In order to get the current understanding of a research topic a scientist needs to read through scientific literature. Studying many articles is the key to making mental connections and come up with hypotheses that are not yet explicitly reported. This mental process is far from being a trivial task even for experts. Automatic text analyses can support and facilitate information extraction by speeding up tasks such as keywords identification.

Text mining (TM) uses statistical and computational approaches to derive text patterns which can in turn extract useful information. Some TM tools aim at highlighting keywords or phrases usually relying on training corpora. While some topics are studied to the point that corpora can actually be build, scientific literature describing rare diseases is scarce implying an even bigger challenge for automatic means.

ELIXIR is an European initiative which sustains bioinformatics resources across member states. ELIXIR aims at making Europe’s science institutes and organizations come together under the same hood to manage the increasing amount of data being generated in the field of life science research. It supports various initiatives for data integration and dissemination which will pave the way to the development of dedicated pieces of software. These data can be used to instruct machine learning systems in conjunction with text mining tools in order to extract information from this scarcely explored field of life sciences.

While keywords identification in texts is useful when reading articles to spot important words and phrases, much information is usually scattered in many articles and possibly in articles from different domains or topics which can often only be derived by mental reasoning. To support mental reasoning and linking of idea, we developed a tool which aims at analyzing and integrating multiple articles in order to extract not explicitly written information.

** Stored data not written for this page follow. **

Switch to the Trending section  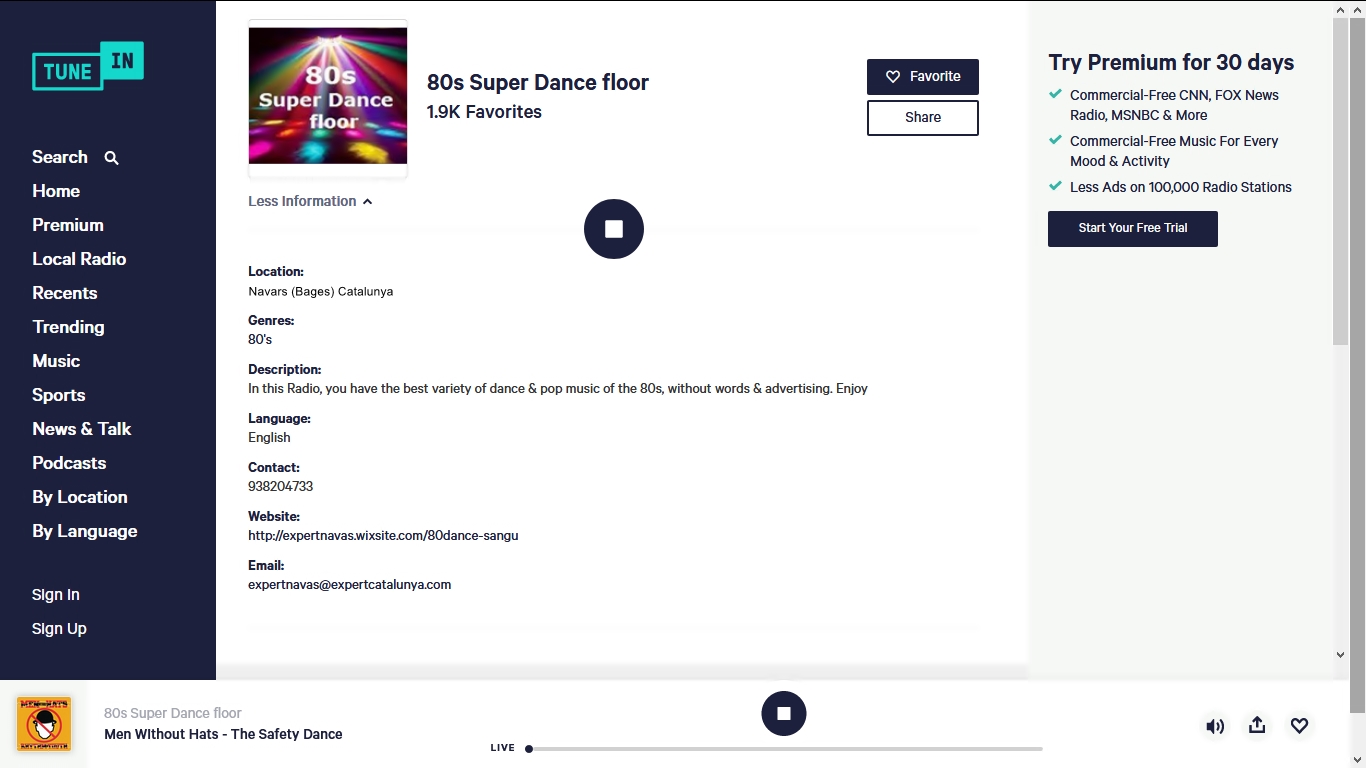(68, 327)
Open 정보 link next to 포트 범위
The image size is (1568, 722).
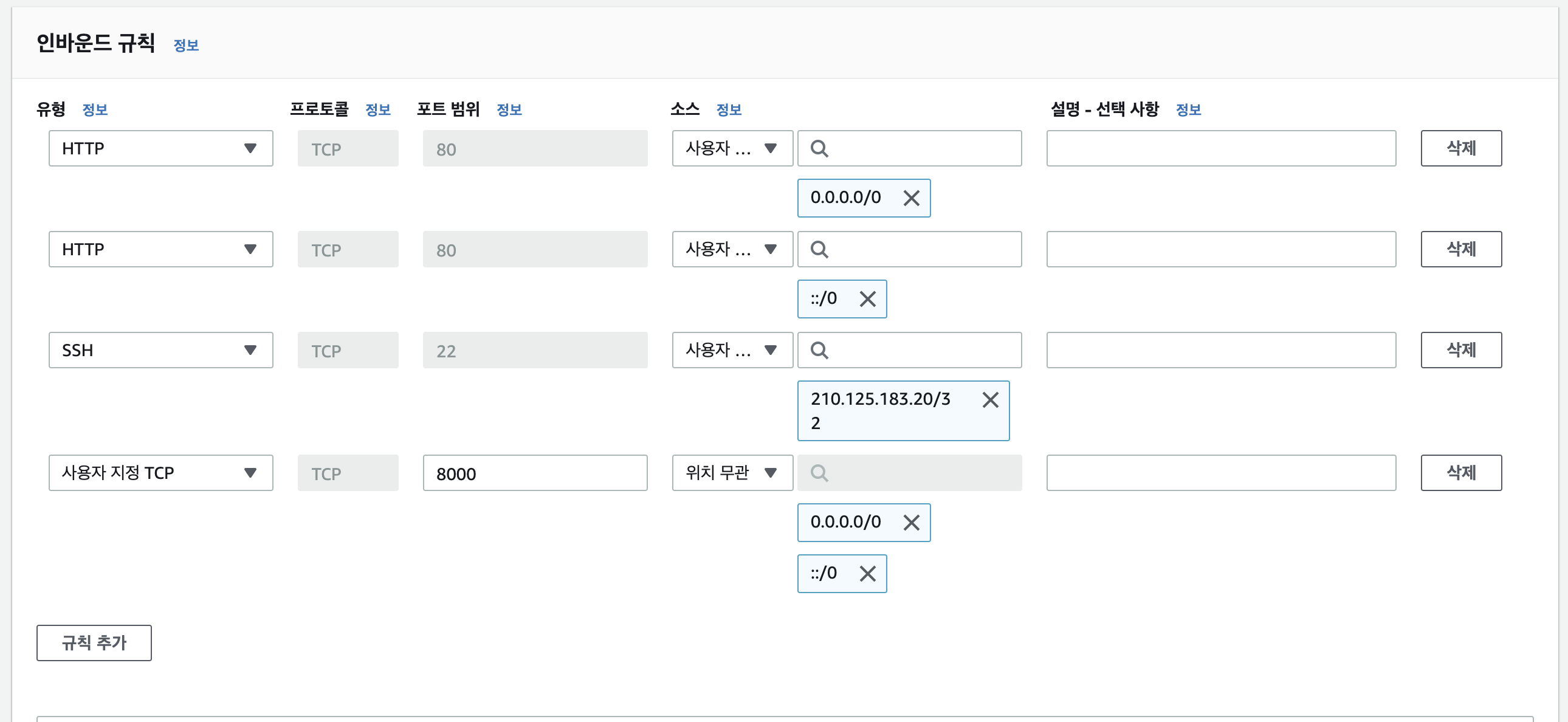(509, 109)
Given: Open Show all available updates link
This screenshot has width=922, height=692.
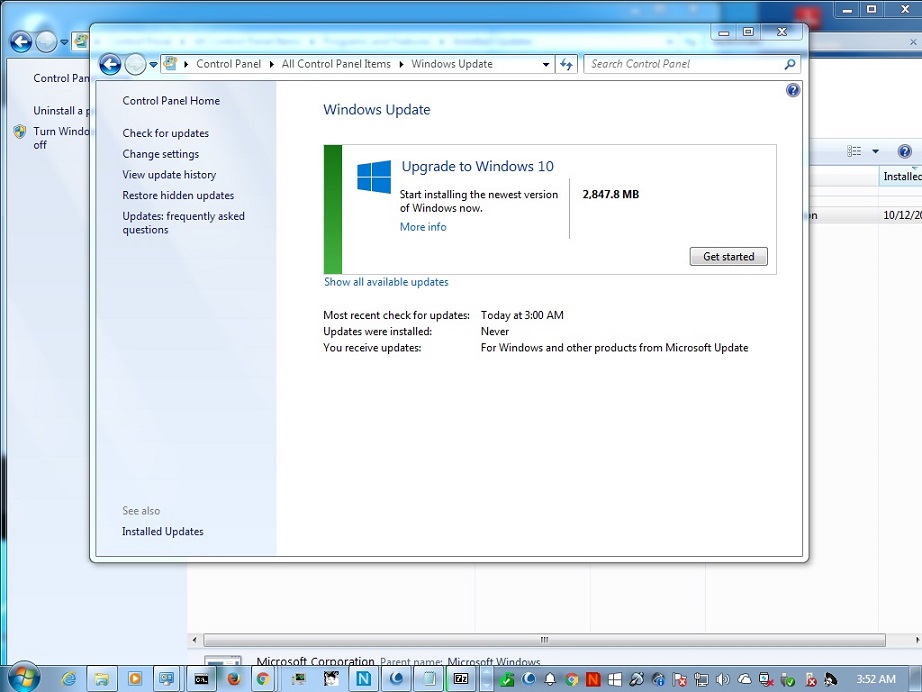Looking at the screenshot, I should (x=386, y=282).
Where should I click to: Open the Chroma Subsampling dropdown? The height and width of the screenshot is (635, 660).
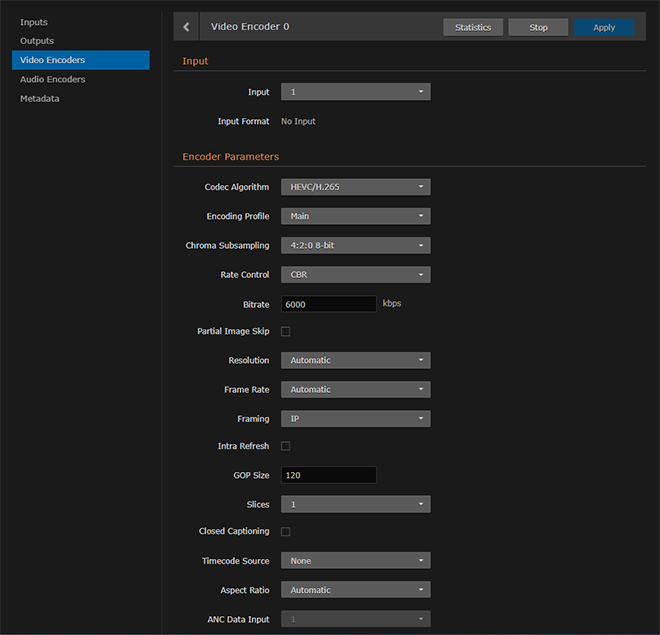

Publication abstracts and titles mentioning a disease are retrieved from the structured data returned by PubMed. These documents are preprocessed to remove unnecessary terms, lemmatized and tokenized.

There exist several TM approaches to extract keywords from text. For instance, term-frequency, term frequency–inverse document frequency [1], Parts-Of-Speech (POS) tagging algorithms [2], and others. We are currently investigating the best approach to extract gene names from scientific literature. At the moment, we are relying on a method based on statistics using exact word matching.

Relevant terms are ranked according to a p-value calculated against a random set of articles and then compared versus a second query results, for instance, a second disease. The most relevant terms identified are represented as vectors of real values whose distances can be calculated as a representation of their semantic distance. Using these distances we build a graph which links diseases according to their similarities (see Fig. 1).

In particular, we applied two approaches, one based on MeSH terms [3] vocabulary and one on full text analysis. As a preliminary analysis we processed articles about diseases in general, including rare diseases. This preliminary analysis allowed us to cluster diseases according to similarities. In particular, rare diseases turn out to be associated with other well studied conditions triggering possible connections. Recently we published a database focused on diseases DISNOR [4] . Since one of our main goals is to increase the coverage on rare diseases, we are planning to integrate TM in our data duration pipeline.

We plan to improve our TM software whose results will also benefit from two ELIXIR case studies.